O’Dowd’s Little Dublin. The Kilkenny. The Galway Hooker. Flaherty’s. You may never have been to one of these establishments, but you can probably guess what they look like. Hefty wooden bar. Guinness on tap. Not-so-subtle references to the motherland.
That’s because each of these Irish pubs—located respectively in Kansas City, Missouri; Tulsa, Oklahoma; Cornelius, North Carolina; and Morton, Illinois—were all designed by the same company: the Irish Pub Company. For the past 27 years, the Dublin-based firm has exported the architecture and interior design of Irish pubs, the social heart of any Irish town, all over the world.
The company was founded by an architect—Mel McNally—who spent a year traveling around to Ireland’s greatest pubs and cataloging how each one created an unmistakable ambience through space and interior details. He then codified his findings, which entrepreneurs anywhere in the world can pay to have resurrected. In 1990, McNally partnered with Guinness, and within five years had taken Irish drinking culture global.
Earlier this month, Eater looked at the booming business McNally has built by exporting his research. We spoke to him about what it’s like to be a pub designer—and the challenges of building authenticity and nuance into a space that often falls victim to cliché.
It’s A Formula, But A Customizable Formula
Like a designer of prefab or modular housing, McNally is attempting to balance a plug-and-play approach to design with customization. He leads a team of 15 Irish designers, who usually work on producing seven or eight pubs at once. “What we need to create is something that brings you out, that you want to go out and meet other people. The design needs to be quirky and a bit of a surprise, while retaining its freshness and authenticity,” he says. “That’s the success of an Irish pub.”
Aspiring pub owners can choose from six templates: There’s the classic Country style, the traditional Celtic style, the historic Brewery style, the flexible Shop style, the more modern Victorian style, and a contemporary gastropub iteration—and customers are free to mix and match. Victorian-style pubs generally use hardwoods such as oak, mahogany, or teak, while Shop-style pubs often use an American pine to give the bar a more distressed look. While operating within each thematic scheme, each pub that the Irish Pub Company designs is entirely based on budget and space restrictions, even if it might feel the same, whether you’re in Argentina, Australia, or Taiwan.
“We have a toolbox in our head—things that we know that work,” McNally says. “Even if it’s a semi-futuristic Irish pub, we still have the rule of thumb, the proper balance of the bar, the gathering space, the private space.”
When A Bar Has “Presence”
McNally seems to have a sixth sense for atmosphere—a relatively intangible aspect of design that can be tough to gauge in different cultures and cities.
The first thing he notes is the bar: “Does it have presence? Does it say to you, ‘you’re welcome’?” The bar is the centerpiece of each space—almost like the hearth space in a home—and McNally says it should be the first thing you see when you walk in. It should also be visible from most of the establishment, and there should be enough space around it to encourage movement and accessibility—while also encouraging people to stand and mingle.

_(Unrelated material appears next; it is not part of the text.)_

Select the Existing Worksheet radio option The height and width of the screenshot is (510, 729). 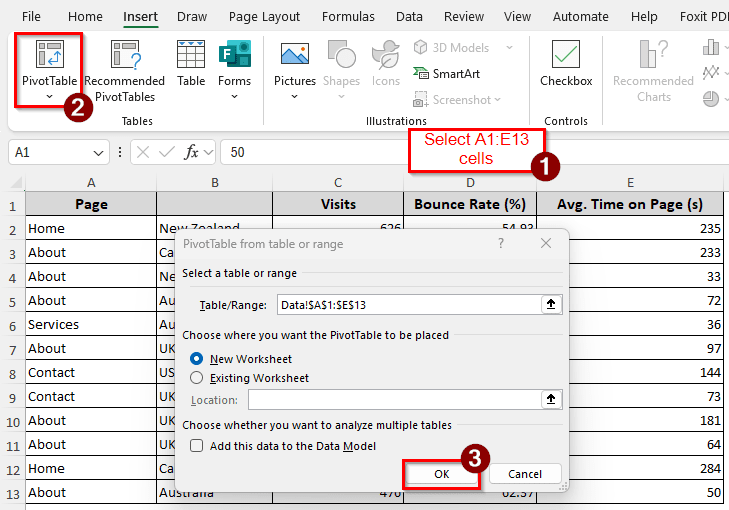197,378
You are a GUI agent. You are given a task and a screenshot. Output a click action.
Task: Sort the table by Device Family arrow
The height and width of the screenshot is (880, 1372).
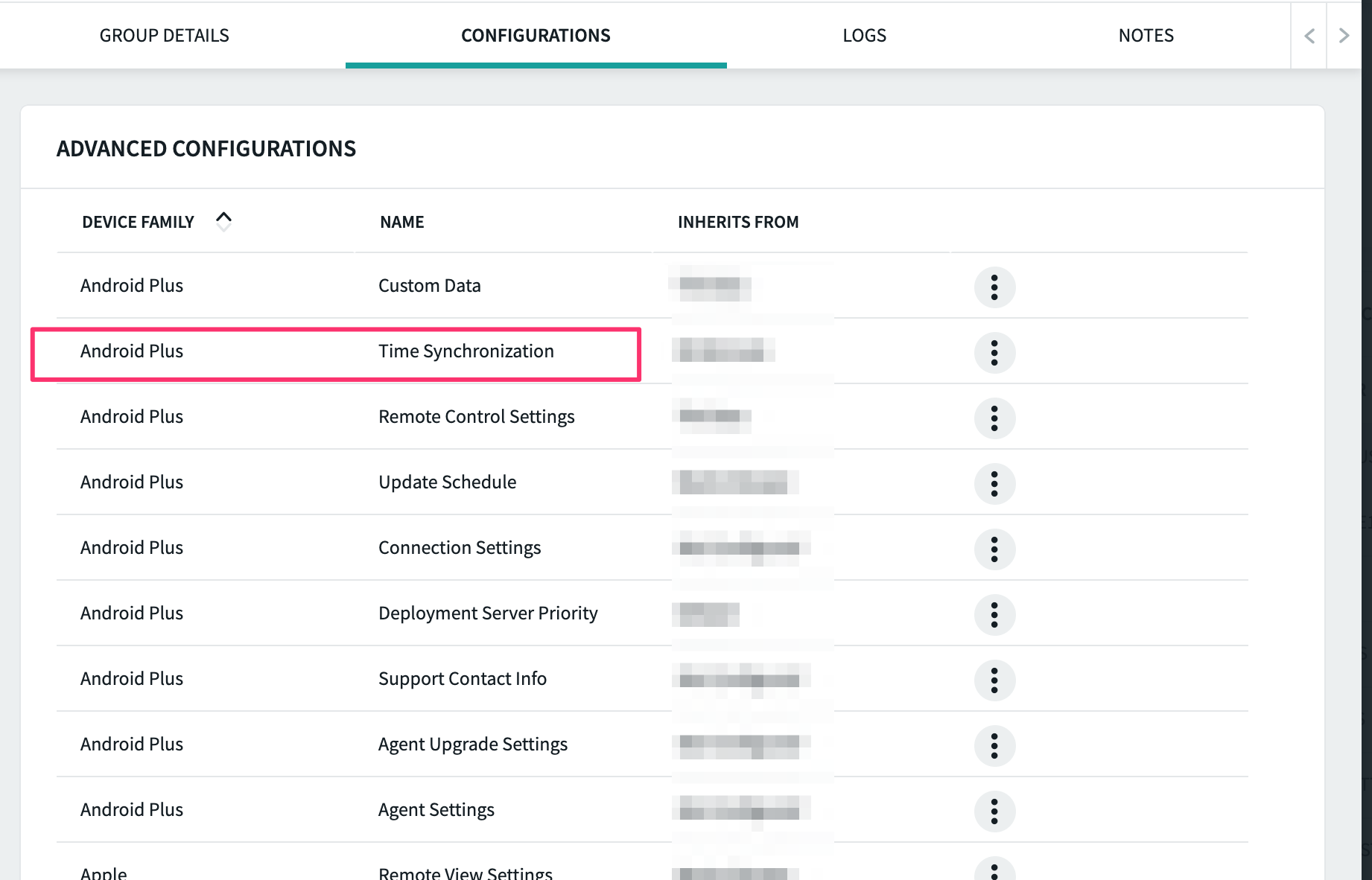pos(223,221)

“The bar is what makes the pub, really,” McNally says. “It’s like an altar.”
Exporting A Culture
Though McNally’s company has built hundreds of pubs in places like Sweden, India, Kurdistan, China, Canada, and Bermuda, the company sees authenticity as a linchpin of its business. “Just like the Italians are good at food, the Irish are the best at serving drink and pub culture,” McNally says. “We’re bringing that culture authentically to the world.”
Most of the interior elements of the Irish Pub Company’s designs, from the furniture to the art, are sourced directly from Ireland—unlike some of the company’s competitors, who promise to create a similar atmosphere cheaper and faster. This means that some of the more conspicuous symbols of Irish culture—at least outside of Ireland—are absent in its designs. There are no shamrocks, and no cheesy Celtic typefaces. “It’s not a true representation of Ireland,” says Darren Fagan, who manages all of the company’s North America projects. “But your generic Irish pub will use the shamrock, will use Celtic fonts. They actually miss the point. They just fixate on things that are Irish, and then call it an Irish pub.”
The company also tries to keep local culture in mind wherever it’s building. Right now, it’s working on one for the Mauritius airport. “We’re an island people, so we had an affinity with them in terms of design,” McNally says. “We brought in some of the imagery of the west of Ireland. There isn’t a huge difference between young people in Mauritius as those in Ireland.”
Of course, Irish pubs aren’t the hippest spot to be on a Saturday night, especially for many millennials, who would rather stay in and watch Netflix than go out. That, too, is something the Irish Pub Company is working on. “Their perception of an Irish pub is as an old person’s place,” Fagan says. “We have to make it more modern. There’s a romantic connection to what Ireland is, but it’s never really seen as a metropolitan, vibrant culture.”